### [Given information]
*-*-*

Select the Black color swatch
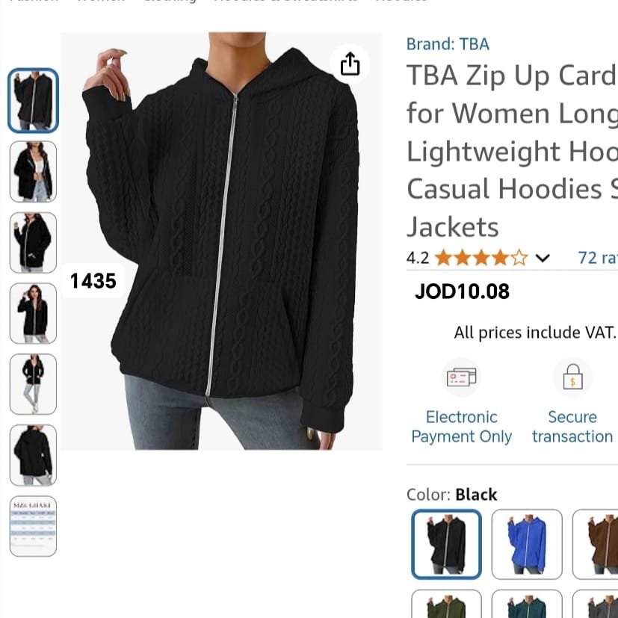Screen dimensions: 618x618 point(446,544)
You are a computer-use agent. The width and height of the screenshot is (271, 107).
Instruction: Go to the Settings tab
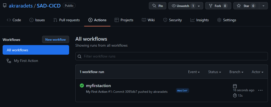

*-*-*

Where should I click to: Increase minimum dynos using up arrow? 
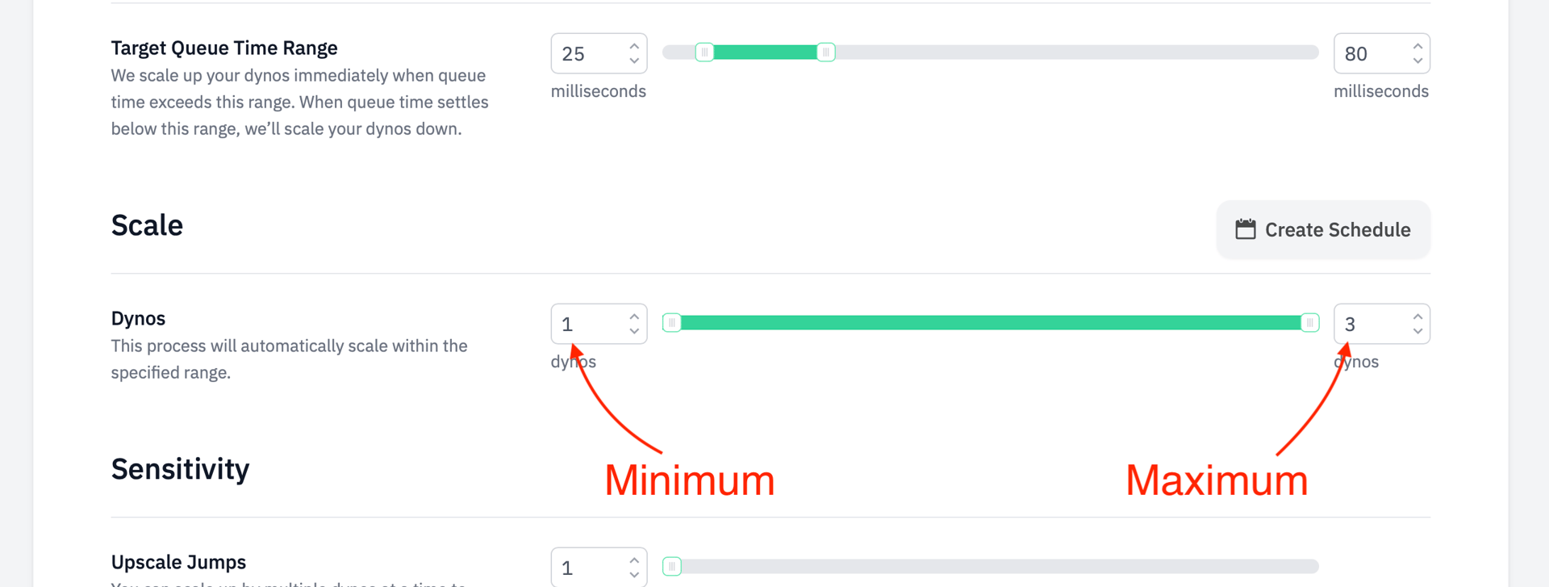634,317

*-*-*

### [To do]
Look above for the line containing "Select the Black color swatch", then copy exactly from it through the line containing "Instruction: Go to the Settings tab", keeping both and leaving out pictures. Add nothing else.

### [Task output]
Select the Black color swatch
Screen dimensions: 618x618 point(446,544)
You are a computer-use agent. The width and height of the screenshot is (271, 107).
Instruction: Go to the Settings tab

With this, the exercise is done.